せっかくお膳立てしてくれたんだ。この機会、活かさねばなるまい。
「ひぃっ……」
根掘り葉掘り、訊かせてもらおうもらうとしよう。
〈2122年 5月7日 3:12AM 第一次星片争奪戦終了まで残り約33時間〉―グラウ―
「いいんすか、ほっといて」
階段を降りきったところで、ゼンが俺の前に立った。
「今回はゼンくんに同意。納得いかない」
無理やり下まで引っ張ってきたネルケもゼンの隣に並んだことで、完全に進路が塞がれてしまった。

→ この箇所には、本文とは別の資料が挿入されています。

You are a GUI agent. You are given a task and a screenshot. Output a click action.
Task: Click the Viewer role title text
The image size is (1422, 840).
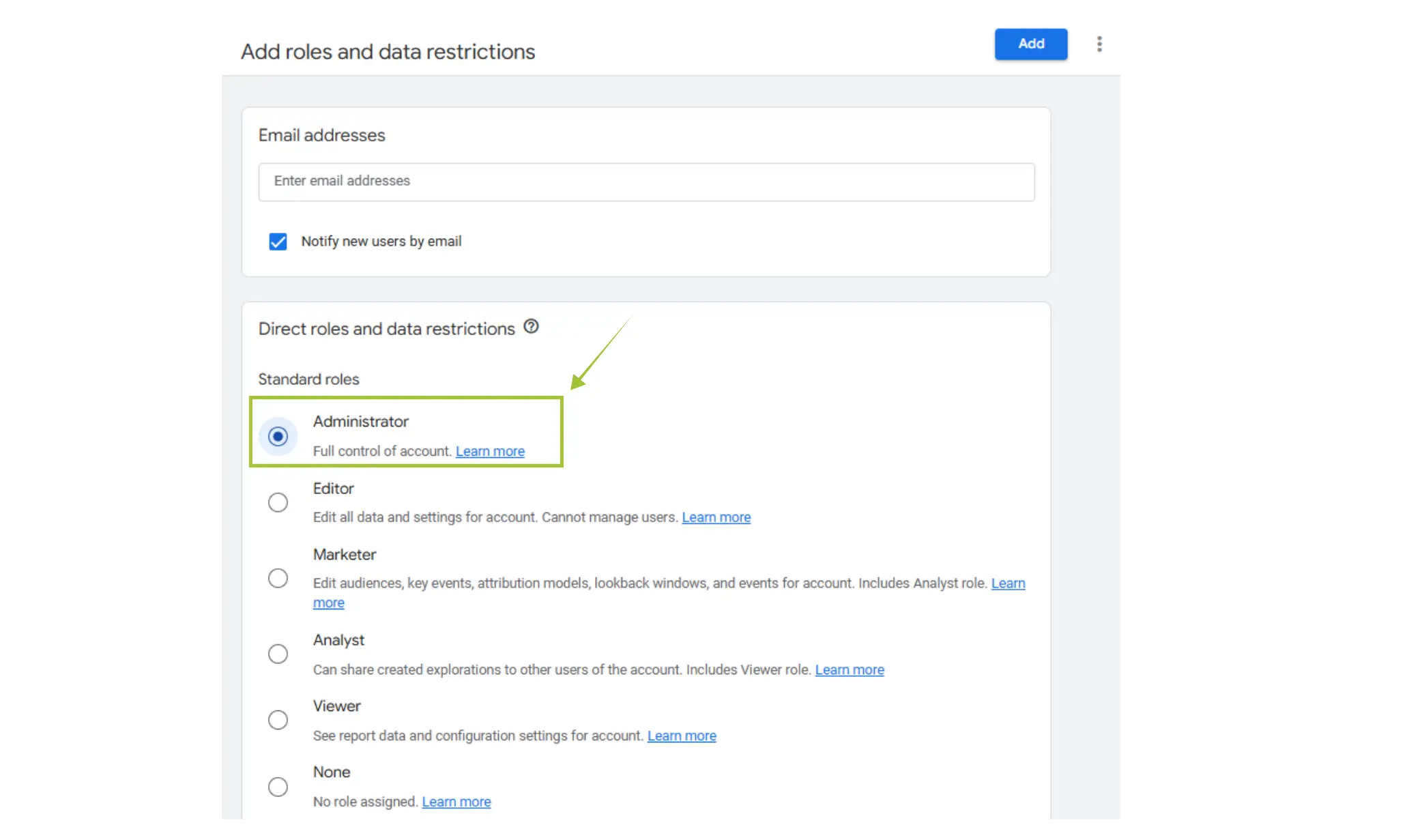pyautogui.click(x=336, y=706)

「二人がソノミにいろいろと言いたいことがあるのはわかるが……それは実の被害者である俺も同じだ」
「だったらどうして!」
珍しくネルケが声を荒げた。ほんの短時間しか一緒に行動していないというのに、すっかり彼女は俺たちの一員だな。
「あんなソノミは始めて見た。ソノミに刀を突き付けられたのはこれで二度目だが……どうやら事情がありそうに見えたんだよな」
「事情っすか?」
ゼンの相槌に答える。
「ああ。どんな事情かは俺にもわからない。だがあの様子からしてデリケートなものだろう。気安く訊ねるのは無遠慮だろう」
「それならば放っておくの、グラウ?」
放っておく、か……それは正しいのだろうか。あの様子からして、相当大きな問題がソノミに起こったのだろう。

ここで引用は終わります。